#### INSTRUCTIONS FOR THE TASK
Restate word for word each line of the data, starting at the one containing "This screenshot has width=520, height=368." and running through the last.

#### RECORDS SUPPLIED
>>>>>

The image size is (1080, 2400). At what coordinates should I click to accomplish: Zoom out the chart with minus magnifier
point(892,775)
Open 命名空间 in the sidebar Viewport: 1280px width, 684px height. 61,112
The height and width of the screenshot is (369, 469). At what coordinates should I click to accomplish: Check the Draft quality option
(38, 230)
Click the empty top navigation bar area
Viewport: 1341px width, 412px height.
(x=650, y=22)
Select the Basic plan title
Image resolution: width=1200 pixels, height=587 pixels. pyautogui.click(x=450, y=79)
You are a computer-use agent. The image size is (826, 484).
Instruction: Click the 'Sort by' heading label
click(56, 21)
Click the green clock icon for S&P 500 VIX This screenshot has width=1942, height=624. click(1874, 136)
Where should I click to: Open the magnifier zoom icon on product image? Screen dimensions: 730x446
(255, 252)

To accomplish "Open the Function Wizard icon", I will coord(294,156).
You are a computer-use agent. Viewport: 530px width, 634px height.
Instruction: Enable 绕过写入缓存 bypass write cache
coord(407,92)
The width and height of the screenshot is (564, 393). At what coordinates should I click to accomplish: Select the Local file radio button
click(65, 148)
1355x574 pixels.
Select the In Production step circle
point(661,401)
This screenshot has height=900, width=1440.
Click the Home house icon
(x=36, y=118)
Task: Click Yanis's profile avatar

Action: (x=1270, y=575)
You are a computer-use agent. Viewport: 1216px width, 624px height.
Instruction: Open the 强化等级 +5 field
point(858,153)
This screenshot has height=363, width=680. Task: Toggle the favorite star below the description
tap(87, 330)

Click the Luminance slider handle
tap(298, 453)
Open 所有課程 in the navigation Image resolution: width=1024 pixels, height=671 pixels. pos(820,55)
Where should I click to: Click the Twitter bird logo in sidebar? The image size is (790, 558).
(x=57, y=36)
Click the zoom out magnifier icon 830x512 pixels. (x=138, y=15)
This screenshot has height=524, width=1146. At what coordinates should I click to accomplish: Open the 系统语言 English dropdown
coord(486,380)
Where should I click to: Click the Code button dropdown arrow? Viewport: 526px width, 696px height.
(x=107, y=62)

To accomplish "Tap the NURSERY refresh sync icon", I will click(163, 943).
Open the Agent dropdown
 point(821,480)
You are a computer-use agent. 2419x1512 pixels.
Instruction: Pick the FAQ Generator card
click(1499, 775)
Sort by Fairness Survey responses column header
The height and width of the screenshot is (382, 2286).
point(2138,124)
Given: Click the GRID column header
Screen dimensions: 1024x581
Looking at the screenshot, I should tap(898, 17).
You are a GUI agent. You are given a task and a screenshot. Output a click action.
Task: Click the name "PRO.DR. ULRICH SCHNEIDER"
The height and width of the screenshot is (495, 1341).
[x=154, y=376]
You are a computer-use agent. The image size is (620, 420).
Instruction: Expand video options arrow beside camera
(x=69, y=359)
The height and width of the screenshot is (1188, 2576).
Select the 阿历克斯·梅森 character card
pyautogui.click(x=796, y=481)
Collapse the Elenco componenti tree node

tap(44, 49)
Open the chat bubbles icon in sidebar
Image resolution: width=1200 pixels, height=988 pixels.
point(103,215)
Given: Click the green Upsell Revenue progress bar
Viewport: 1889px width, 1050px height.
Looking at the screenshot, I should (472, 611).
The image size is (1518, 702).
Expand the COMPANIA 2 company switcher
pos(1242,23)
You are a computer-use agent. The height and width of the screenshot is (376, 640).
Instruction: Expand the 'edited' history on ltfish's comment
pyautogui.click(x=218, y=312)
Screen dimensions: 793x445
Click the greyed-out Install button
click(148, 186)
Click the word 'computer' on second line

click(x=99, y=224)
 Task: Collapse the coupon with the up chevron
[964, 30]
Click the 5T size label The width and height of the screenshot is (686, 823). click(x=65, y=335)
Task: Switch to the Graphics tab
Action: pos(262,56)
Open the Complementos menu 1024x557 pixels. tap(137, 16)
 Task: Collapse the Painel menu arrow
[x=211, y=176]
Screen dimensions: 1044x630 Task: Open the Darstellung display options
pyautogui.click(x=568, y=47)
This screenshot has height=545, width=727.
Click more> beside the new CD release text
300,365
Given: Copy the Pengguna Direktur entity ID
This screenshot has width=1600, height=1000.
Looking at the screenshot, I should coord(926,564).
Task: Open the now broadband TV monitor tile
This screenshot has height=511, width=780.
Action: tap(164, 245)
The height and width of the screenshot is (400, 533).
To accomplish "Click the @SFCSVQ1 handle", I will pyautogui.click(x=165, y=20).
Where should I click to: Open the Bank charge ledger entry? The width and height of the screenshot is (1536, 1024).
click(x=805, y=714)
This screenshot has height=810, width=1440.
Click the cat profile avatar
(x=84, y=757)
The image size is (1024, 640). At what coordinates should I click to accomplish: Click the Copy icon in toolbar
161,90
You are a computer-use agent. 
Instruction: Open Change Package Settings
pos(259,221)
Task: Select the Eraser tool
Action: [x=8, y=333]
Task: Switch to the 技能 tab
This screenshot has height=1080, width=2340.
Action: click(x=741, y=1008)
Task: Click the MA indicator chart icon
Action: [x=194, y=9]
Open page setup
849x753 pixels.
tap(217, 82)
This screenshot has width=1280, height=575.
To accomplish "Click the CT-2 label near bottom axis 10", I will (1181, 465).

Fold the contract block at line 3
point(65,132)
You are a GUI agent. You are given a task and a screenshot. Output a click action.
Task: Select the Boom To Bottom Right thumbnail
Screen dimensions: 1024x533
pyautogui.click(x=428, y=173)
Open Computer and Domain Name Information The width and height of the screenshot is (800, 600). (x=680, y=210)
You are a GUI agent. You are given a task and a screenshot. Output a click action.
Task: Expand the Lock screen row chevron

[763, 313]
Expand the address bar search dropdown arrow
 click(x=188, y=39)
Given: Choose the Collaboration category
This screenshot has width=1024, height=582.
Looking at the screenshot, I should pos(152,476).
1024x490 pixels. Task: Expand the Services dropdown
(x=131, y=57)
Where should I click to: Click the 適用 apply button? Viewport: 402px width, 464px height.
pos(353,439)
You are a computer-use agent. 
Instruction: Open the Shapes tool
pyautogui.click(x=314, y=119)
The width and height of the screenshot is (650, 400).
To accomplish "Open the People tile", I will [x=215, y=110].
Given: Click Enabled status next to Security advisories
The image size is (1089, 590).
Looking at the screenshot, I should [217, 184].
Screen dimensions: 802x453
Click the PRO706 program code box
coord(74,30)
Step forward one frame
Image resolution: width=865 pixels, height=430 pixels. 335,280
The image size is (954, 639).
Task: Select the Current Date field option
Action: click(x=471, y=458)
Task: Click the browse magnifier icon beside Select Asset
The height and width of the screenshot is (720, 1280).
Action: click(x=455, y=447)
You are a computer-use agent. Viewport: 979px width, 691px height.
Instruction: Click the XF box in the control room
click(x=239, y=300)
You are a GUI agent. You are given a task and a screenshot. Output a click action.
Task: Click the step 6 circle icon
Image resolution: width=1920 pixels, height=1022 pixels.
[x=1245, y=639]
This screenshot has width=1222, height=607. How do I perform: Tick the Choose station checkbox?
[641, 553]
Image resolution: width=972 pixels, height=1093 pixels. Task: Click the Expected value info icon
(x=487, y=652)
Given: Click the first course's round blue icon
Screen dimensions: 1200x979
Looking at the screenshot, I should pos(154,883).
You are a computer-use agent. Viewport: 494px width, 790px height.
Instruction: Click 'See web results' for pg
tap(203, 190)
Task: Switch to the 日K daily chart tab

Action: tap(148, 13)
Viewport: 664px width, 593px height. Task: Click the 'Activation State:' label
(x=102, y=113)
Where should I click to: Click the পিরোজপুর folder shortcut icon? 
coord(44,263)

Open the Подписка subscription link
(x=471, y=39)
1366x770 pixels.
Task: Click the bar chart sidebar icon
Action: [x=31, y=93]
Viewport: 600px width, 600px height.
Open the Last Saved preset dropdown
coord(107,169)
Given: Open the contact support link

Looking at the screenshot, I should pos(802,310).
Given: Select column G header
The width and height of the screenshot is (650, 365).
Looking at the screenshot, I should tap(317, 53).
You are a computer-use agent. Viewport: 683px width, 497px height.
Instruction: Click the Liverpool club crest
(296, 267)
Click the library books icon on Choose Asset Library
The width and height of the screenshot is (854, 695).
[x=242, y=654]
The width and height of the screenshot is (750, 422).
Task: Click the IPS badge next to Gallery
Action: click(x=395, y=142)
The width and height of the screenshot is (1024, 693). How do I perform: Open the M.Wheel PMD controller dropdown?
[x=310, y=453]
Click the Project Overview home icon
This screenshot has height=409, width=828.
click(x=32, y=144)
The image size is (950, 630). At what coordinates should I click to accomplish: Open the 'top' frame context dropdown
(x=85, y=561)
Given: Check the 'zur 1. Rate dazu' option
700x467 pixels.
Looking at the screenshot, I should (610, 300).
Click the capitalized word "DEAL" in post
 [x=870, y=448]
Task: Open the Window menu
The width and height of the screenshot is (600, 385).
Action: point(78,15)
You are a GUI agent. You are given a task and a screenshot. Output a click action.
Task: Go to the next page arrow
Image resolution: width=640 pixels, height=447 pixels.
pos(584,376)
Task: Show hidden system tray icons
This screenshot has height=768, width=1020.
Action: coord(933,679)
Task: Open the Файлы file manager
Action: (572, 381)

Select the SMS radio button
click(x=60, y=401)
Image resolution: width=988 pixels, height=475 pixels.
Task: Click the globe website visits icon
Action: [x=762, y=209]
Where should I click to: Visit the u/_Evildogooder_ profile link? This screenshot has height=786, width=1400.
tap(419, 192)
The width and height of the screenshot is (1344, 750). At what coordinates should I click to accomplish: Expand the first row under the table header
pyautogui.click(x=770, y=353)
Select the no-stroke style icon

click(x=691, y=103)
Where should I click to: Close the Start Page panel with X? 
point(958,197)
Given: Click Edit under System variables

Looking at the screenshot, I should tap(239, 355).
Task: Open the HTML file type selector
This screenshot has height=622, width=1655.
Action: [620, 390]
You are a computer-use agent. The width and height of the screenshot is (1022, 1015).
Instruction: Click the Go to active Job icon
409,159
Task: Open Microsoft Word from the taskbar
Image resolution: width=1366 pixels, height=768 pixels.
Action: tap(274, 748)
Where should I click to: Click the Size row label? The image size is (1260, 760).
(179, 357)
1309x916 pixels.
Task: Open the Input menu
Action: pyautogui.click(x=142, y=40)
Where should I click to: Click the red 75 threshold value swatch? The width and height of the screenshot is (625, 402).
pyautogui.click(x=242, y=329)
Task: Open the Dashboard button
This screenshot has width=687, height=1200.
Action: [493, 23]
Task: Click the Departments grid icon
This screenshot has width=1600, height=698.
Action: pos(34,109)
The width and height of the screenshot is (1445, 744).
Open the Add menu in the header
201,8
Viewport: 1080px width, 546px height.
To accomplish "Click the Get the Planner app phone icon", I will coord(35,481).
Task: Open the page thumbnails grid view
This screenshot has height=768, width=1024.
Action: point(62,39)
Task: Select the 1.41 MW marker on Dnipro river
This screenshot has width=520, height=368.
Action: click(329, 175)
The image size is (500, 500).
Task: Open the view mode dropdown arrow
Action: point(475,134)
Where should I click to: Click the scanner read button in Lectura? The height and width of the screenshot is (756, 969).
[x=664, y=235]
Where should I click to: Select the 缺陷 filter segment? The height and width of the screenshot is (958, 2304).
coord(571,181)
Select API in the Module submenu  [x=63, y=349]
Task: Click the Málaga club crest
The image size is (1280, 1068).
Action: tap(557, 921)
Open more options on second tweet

<<<<<

#### WORKED SOLUTION
This screenshot has width=520, height=368.
Action: click(329, 175)
The image size is (500, 500).
Task: Open the view mode dropdown arrow
Action: point(475,134)
Where should I click to: Click the scanner read button in Lectura? The height and width of the screenshot is (756, 969).
[x=664, y=235]
Where should I click to: Select the 缺陷 filter segment? The height and width of the screenshot is (958, 2304).
coord(571,181)
Select API in the Module submenu  [x=63, y=349]
Task: Click the Málaga club crest
The image size is (1280, 1068).
Action: tap(557, 921)
Open more options on second tweet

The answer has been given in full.